- [What you are asked to do]: Every line of the data is to be retyped exactly.
○ ○ ○ ○ ○
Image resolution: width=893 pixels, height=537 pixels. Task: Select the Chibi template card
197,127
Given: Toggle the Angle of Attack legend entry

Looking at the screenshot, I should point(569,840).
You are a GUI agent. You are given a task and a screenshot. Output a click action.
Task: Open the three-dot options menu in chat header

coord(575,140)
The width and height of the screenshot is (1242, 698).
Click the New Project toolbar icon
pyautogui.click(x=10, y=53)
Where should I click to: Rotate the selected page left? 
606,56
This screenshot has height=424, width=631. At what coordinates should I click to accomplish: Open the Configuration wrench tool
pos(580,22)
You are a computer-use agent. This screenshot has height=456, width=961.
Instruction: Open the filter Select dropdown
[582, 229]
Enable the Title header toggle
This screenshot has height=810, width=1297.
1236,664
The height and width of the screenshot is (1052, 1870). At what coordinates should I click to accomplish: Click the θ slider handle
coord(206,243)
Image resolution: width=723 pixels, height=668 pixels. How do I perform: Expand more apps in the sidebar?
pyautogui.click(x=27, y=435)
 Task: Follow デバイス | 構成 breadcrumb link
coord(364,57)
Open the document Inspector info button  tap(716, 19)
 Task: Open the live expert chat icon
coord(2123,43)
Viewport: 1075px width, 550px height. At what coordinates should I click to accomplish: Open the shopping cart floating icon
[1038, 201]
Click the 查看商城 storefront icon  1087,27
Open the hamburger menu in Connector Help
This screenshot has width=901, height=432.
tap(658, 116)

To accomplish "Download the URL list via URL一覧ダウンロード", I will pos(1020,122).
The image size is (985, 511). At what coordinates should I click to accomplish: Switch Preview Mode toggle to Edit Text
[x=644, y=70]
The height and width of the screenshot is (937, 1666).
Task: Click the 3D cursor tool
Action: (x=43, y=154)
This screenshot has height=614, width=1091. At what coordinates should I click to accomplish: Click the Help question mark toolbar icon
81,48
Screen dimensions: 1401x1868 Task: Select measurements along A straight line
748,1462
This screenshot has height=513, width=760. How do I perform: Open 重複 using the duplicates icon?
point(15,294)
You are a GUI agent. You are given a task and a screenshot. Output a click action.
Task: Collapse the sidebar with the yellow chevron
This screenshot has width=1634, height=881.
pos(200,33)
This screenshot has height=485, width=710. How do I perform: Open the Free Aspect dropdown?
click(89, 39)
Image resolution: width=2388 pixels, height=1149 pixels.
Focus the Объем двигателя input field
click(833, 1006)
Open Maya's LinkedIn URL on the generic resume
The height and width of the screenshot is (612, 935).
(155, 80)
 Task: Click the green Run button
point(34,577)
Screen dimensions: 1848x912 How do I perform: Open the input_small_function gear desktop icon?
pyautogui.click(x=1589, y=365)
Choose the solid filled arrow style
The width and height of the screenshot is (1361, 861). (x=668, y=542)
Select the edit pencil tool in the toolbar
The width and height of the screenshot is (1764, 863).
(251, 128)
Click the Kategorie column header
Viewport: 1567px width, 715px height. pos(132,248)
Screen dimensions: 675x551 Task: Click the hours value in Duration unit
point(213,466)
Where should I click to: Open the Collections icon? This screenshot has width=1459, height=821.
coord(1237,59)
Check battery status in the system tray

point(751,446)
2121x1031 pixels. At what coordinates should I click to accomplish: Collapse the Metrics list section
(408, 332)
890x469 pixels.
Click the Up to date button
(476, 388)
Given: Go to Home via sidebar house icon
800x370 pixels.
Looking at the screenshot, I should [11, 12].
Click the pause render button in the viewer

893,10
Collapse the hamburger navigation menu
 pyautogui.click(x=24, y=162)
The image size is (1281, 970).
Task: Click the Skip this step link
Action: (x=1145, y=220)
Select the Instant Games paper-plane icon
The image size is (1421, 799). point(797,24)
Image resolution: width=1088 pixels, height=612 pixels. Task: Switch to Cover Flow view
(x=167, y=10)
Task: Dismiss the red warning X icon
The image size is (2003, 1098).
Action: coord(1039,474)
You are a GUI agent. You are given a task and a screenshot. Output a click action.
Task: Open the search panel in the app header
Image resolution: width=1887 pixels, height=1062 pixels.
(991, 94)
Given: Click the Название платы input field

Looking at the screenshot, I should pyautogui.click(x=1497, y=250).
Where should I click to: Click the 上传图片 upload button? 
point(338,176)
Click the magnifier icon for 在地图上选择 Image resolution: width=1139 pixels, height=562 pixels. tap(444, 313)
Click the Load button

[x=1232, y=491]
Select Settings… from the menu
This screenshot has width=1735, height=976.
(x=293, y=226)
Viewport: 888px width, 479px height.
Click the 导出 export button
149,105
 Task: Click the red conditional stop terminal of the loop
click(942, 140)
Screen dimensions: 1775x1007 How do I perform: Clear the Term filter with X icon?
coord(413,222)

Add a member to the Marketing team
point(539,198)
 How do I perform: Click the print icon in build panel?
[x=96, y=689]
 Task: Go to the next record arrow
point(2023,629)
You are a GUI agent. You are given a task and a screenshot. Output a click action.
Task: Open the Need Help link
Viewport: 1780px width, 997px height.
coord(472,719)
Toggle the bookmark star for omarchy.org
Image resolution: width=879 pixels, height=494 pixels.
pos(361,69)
○ ○ ○ ○ ○
- [Reply]:
Image resolution: width=893 pixels, height=537 pixels. Task: Select the Chibi template card
197,127
Given: Toggle the Angle of Attack legend entry

Looking at the screenshot, I should point(569,840).
You are a GUI agent. You are given a task and a screenshot. Output a click action.
Task: Open the three-dot options menu in chat header

coord(575,140)
The width and height of the screenshot is (1242, 698).
Click the New Project toolbar icon
pyautogui.click(x=10, y=53)
Where should I click to: Rotate the selected page left? 
606,56
This screenshot has height=424, width=631. At what coordinates should I click to accomplish: Open the Configuration wrench tool
pos(580,22)
You are a computer-use agent. This screenshot has height=456, width=961.
Instruction: Open the filter Select dropdown
[582, 229]
Enable the Title header toggle
This screenshot has height=810, width=1297.
1236,664
The height and width of the screenshot is (1052, 1870). At what coordinates should I click to accomplish: Click the θ slider handle
coord(206,243)
Image resolution: width=723 pixels, height=668 pixels. How do I perform: Expand more apps in the sidebar?
pyautogui.click(x=27, y=435)
 Task: Follow デバイス | 構成 breadcrumb link
coord(364,57)
Open the document Inspector info button  tap(716, 19)
 Task: Open the live expert chat icon
coord(2123,43)
Viewport: 1075px width, 550px height. At what coordinates should I click to accomplish: Open the shopping cart floating icon
[1038, 201]
Click the 查看商城 storefront icon  1087,27
Open the hamburger menu in Connector Help
This screenshot has width=901, height=432.
tap(658, 116)

To accomplish "Download the URL list via URL一覧ダウンロード", I will pos(1020,122).
The image size is (985, 511). At what coordinates should I click to accomplish: Switch Preview Mode toggle to Edit Text
[x=644, y=70]
The height and width of the screenshot is (937, 1666).
Task: Click the 3D cursor tool
Action: (x=43, y=154)
This screenshot has height=614, width=1091. At what coordinates should I click to accomplish: Click the Help question mark toolbar icon
81,48
Screen dimensions: 1401x1868 Task: Select measurements along A straight line
748,1462
This screenshot has height=513, width=760. How do I perform: Open 重複 using the duplicates icon?
point(15,294)
You are a GUI agent. You are given a task and a screenshot. Output a click action.
Task: Collapse the sidebar with the yellow chevron
This screenshot has width=1634, height=881.
pos(200,33)
This screenshot has height=485, width=710. How do I perform: Open the Free Aspect dropdown?
click(89, 39)
Image resolution: width=2388 pixels, height=1149 pixels.
Focus the Объем двигателя input field
click(833, 1006)
Open Maya's LinkedIn URL on the generic resume
The height and width of the screenshot is (612, 935).
(155, 80)
 Task: Click the green Run button
point(34,577)
Screen dimensions: 1848x912 How do I perform: Open the input_small_function gear desktop icon?
pyautogui.click(x=1589, y=365)
Choose the solid filled arrow style
The width and height of the screenshot is (1361, 861). (x=668, y=542)
Select the edit pencil tool in the toolbar
The width and height of the screenshot is (1764, 863).
(251, 128)
Click the Kategorie column header
Viewport: 1567px width, 715px height. pos(132,248)
Screen dimensions: 675x551 Task: Click the hours value in Duration unit
point(213,466)
Where should I click to: Open the Collections icon? This screenshot has width=1459, height=821.
coord(1237,59)
Check battery status in the system tray

point(751,446)
2121x1031 pixels. At what coordinates should I click to accomplish: Collapse the Metrics list section
(408, 332)
890x469 pixels.
Click the Up to date button
(476, 388)
Given: Go to Home via sidebar house icon
800x370 pixels.
Looking at the screenshot, I should [11, 12].
Click the pause render button in the viewer

893,10
Collapse the hamburger navigation menu
 pyautogui.click(x=24, y=162)
The image size is (1281, 970).
Task: Click the Skip this step link
Action: (x=1145, y=220)
Select the Instant Games paper-plane icon
The image size is (1421, 799). point(797,24)
Image resolution: width=1088 pixels, height=612 pixels. Task: Switch to Cover Flow view
(x=167, y=10)
Task: Dismiss the red warning X icon
The image size is (2003, 1098).
Action: coord(1039,474)
You are a GUI agent. You are given a task and a screenshot. Output a click action.
Task: Open the search panel in the app header
Image resolution: width=1887 pixels, height=1062 pixels.
(991, 94)
Given: Click the Название платы input field

Looking at the screenshot, I should pyautogui.click(x=1497, y=250).
Where should I click to: Click the 上传图片 upload button? 
point(338,176)
Click the magnifier icon for 在地图上选择 Image resolution: width=1139 pixels, height=562 pixels. tap(444, 313)
Click the Load button

[x=1232, y=491]
Select Settings… from the menu
This screenshot has width=1735, height=976.
(x=293, y=226)
Viewport: 888px width, 479px height.
Click the 导出 export button
149,105
 Task: Click the red conditional stop terminal of the loop
click(942, 140)
Screen dimensions: 1775x1007 How do I perform: Clear the Term filter with X icon?
coord(413,222)

Add a member to the Marketing team
point(539,198)
 How do I perform: Click the print icon in build panel?
[x=96, y=689]
 Task: Go to the next record arrow
point(2023,629)
You are a GUI agent. You are given a task and a screenshot. Output a click action.
Task: Open the Need Help link
Viewport: 1780px width, 997px height.
coord(472,719)
Toggle the bookmark star for omarchy.org
Image resolution: width=879 pixels, height=494 pixels.
pos(361,69)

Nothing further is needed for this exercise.